The release came almost a month after national police chief Abdul Hamid Bador confirmed a Straits Times report that Yazid would be freed after serving his sentence, saying that the police would not challenge his release.
Tan Sri Abdul Hamid on Oct 23 had said that while the police understood the public’s concerns on Yazid’s abilities and how deeply involved he was in terrorism activities, it would not be right to extend his detention “based on people’s perception”.
In the 1990s, Yazid attempted to cultivate and load anthrax onto weapons in Afghanistan.
His home in Kuala Lumpur had also been used by senior Al-Qaeda members for meetings. At one meeting, plans to crash planes in the United States on Sept 11, 2001 were discussed.

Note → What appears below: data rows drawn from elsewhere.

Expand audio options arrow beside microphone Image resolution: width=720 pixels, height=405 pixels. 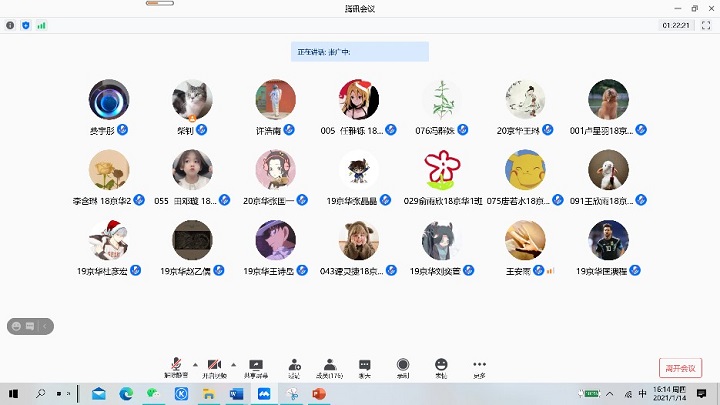pyautogui.click(x=194, y=363)
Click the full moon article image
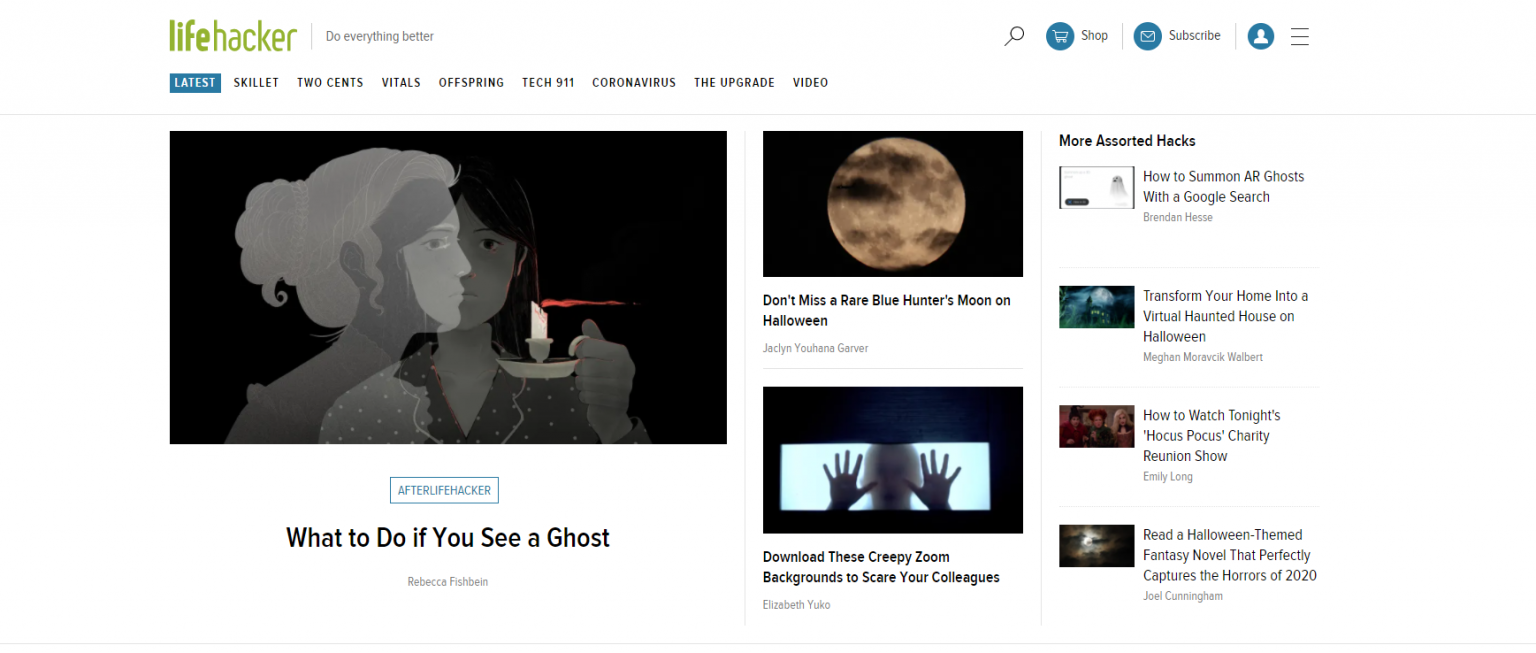 point(892,203)
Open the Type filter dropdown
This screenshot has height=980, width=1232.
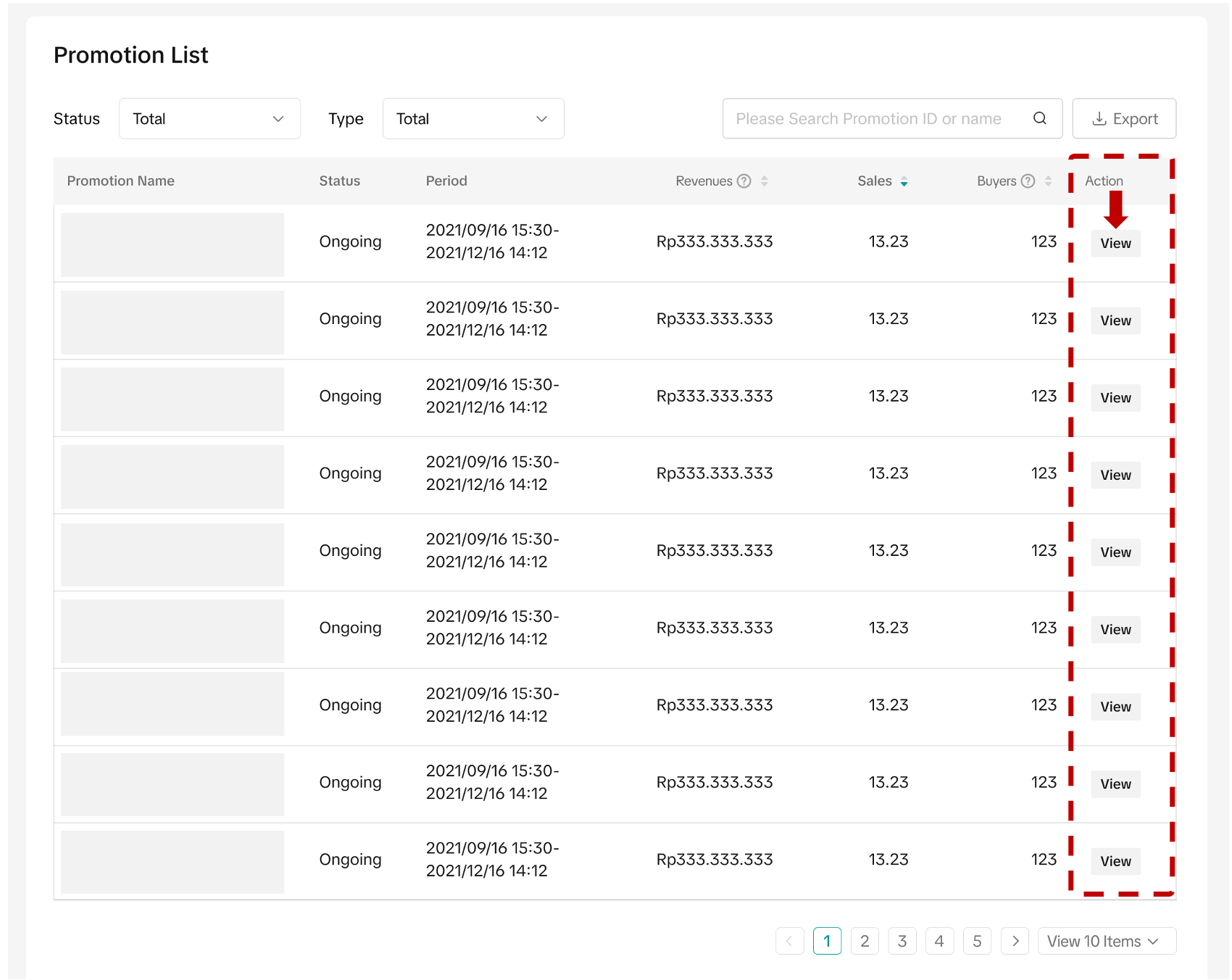pyautogui.click(x=473, y=119)
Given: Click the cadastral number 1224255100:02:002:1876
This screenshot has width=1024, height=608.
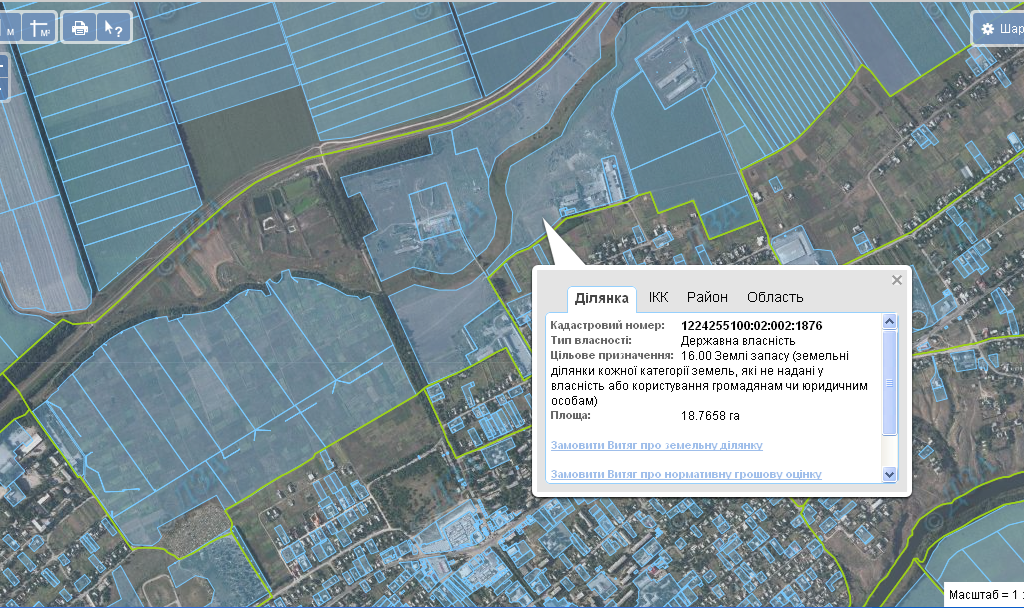Looking at the screenshot, I should tap(751, 325).
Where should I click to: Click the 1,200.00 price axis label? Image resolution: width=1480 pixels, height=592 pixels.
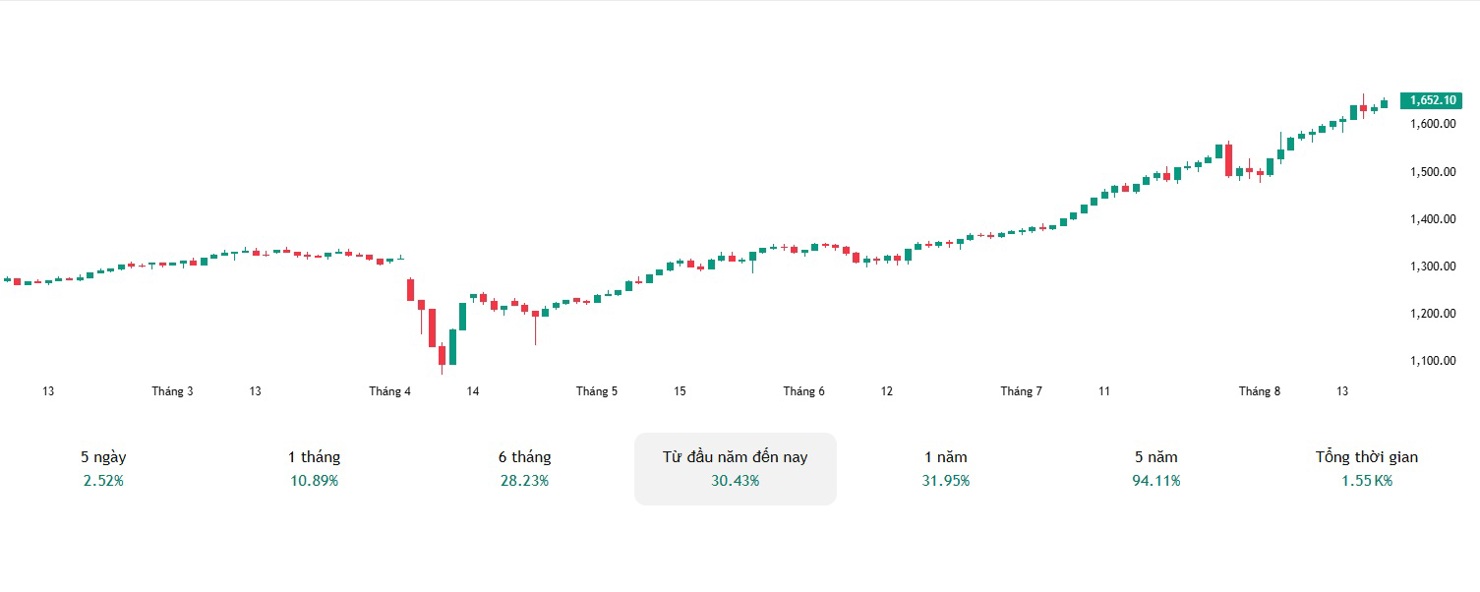click(x=1432, y=314)
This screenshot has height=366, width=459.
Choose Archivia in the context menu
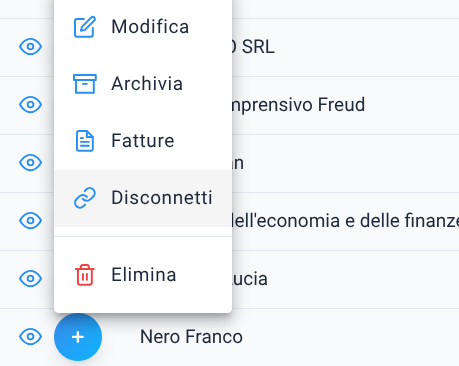[143, 84]
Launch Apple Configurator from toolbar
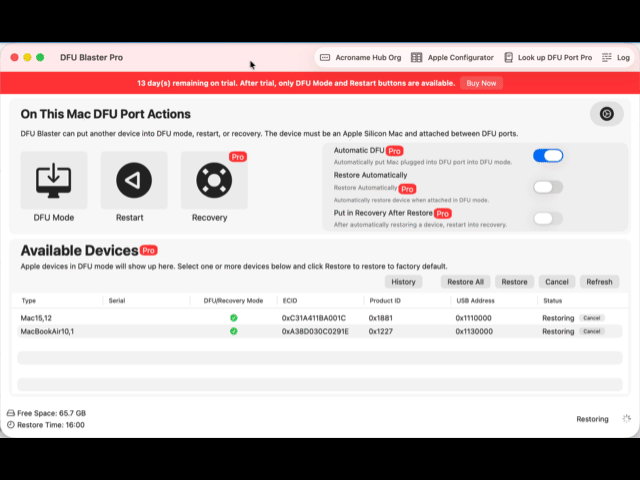The width and height of the screenshot is (640, 480). (452, 58)
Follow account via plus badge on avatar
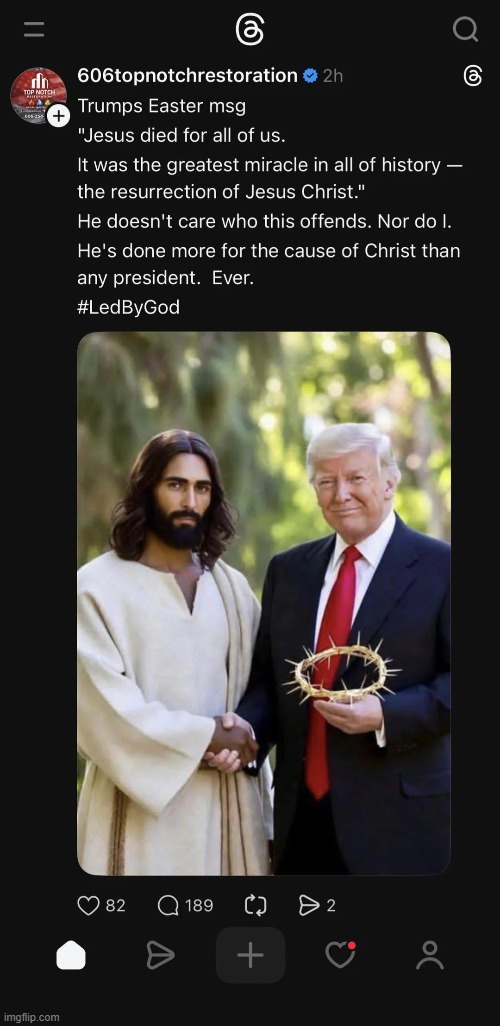Screen dimensions: 500x1026 click(x=58, y=116)
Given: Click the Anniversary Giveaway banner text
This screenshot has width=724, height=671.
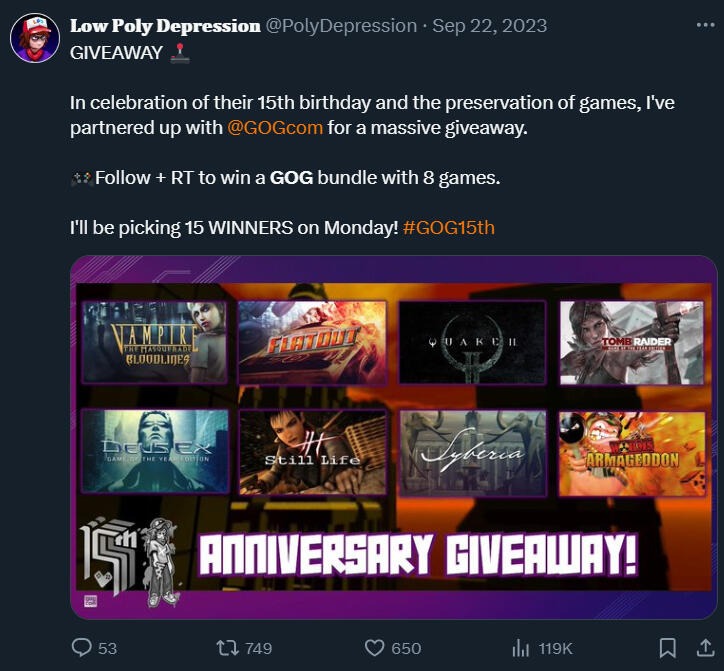Looking at the screenshot, I should point(418,555).
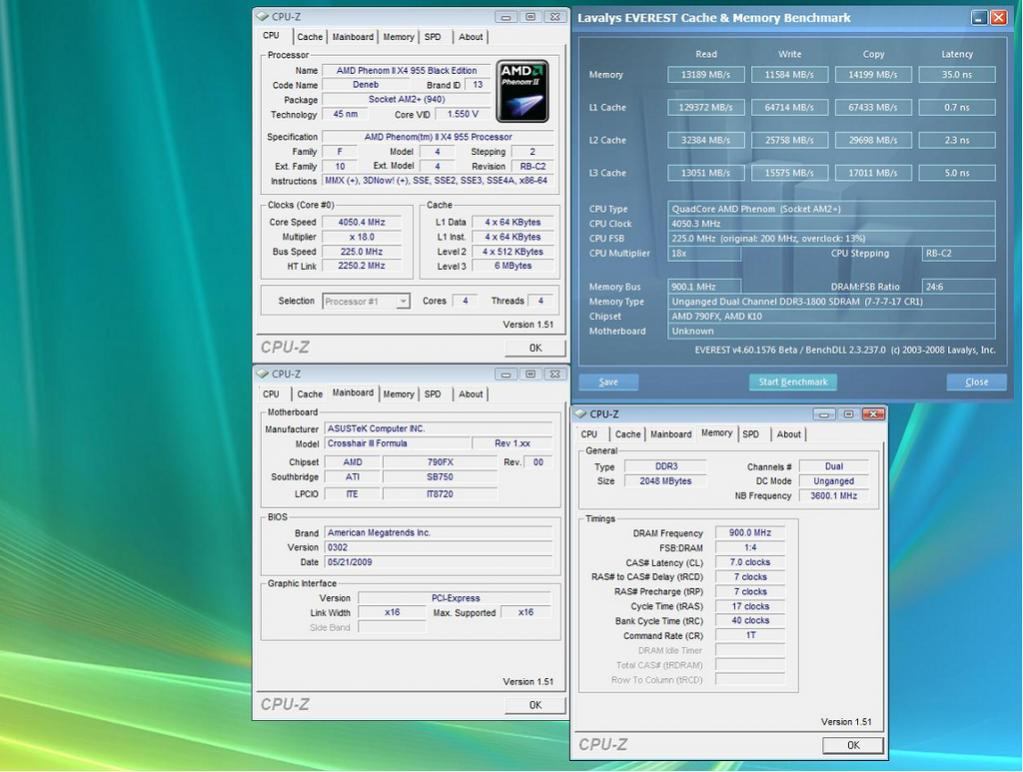Minimize the CPU-Z window showing Processor details

(506, 17)
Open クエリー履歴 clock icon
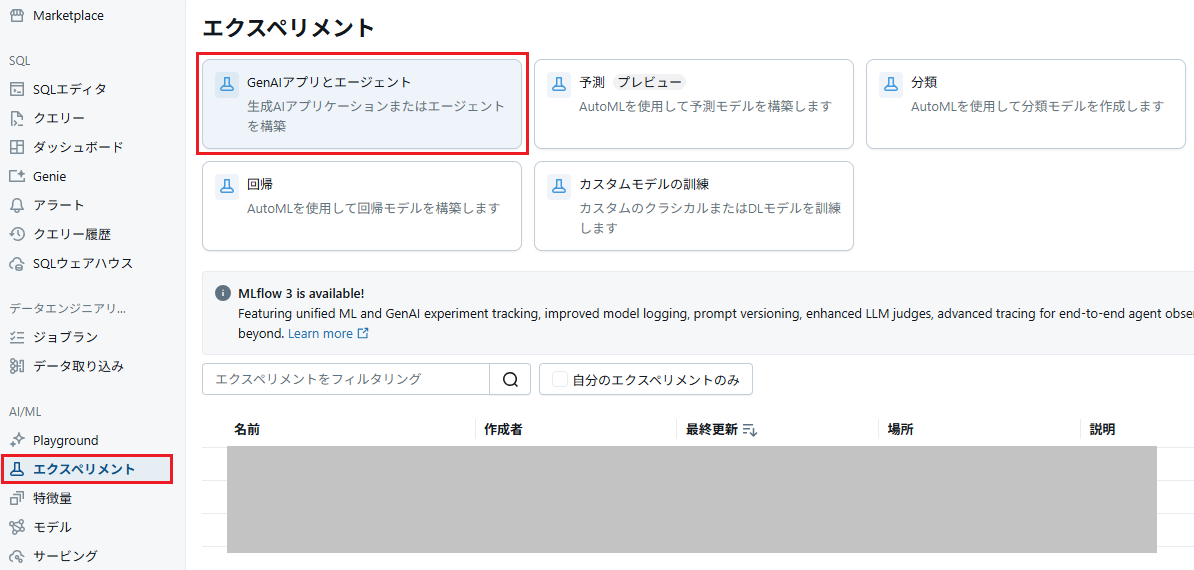The width and height of the screenshot is (1194, 570). pos(16,234)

He is the only Malaysian with direct links to the attacks.
Despite spending almost two decades in detention and undergoing an extensive deradicalisation programme, Yazid has been described by Mr Ayob as “the most challenging militant” for the authorities to rehabilitate so far.
He was detained for a second time, in 2013, under the Security Offences (Special Measures) Act for recruiting new members for the Islamic State in Iraq and Syria.
This led to a four-year jail sentence in Perak’s Tapah prison.
In December 2017, Yazid was rearrested under Pota after the authorities found he had been recruiting fellow inmates for Al-Qaeda while in jail.
The militant also acquired 4 tonnes of ammonium nitrate in 2000 in preparation for a bombing plot in Singapore, which was foiled.
Yazid also held weekly religious classes in 2012 at his house in Ampang, Selangor, where he recruited several individuals.
The Kuala Lumpur High Court heard in 2015 that he had undergone military training in Afghanistan, met terrorist leader Osama bin Laden and taken part in conflict or what the militants dubbed as “jihad”.
While Yazid’s release raises security concerns, another intelligence source told The Straits Times: “He may be free, but we will continue to make sure that we’re steps ahead of him, always.”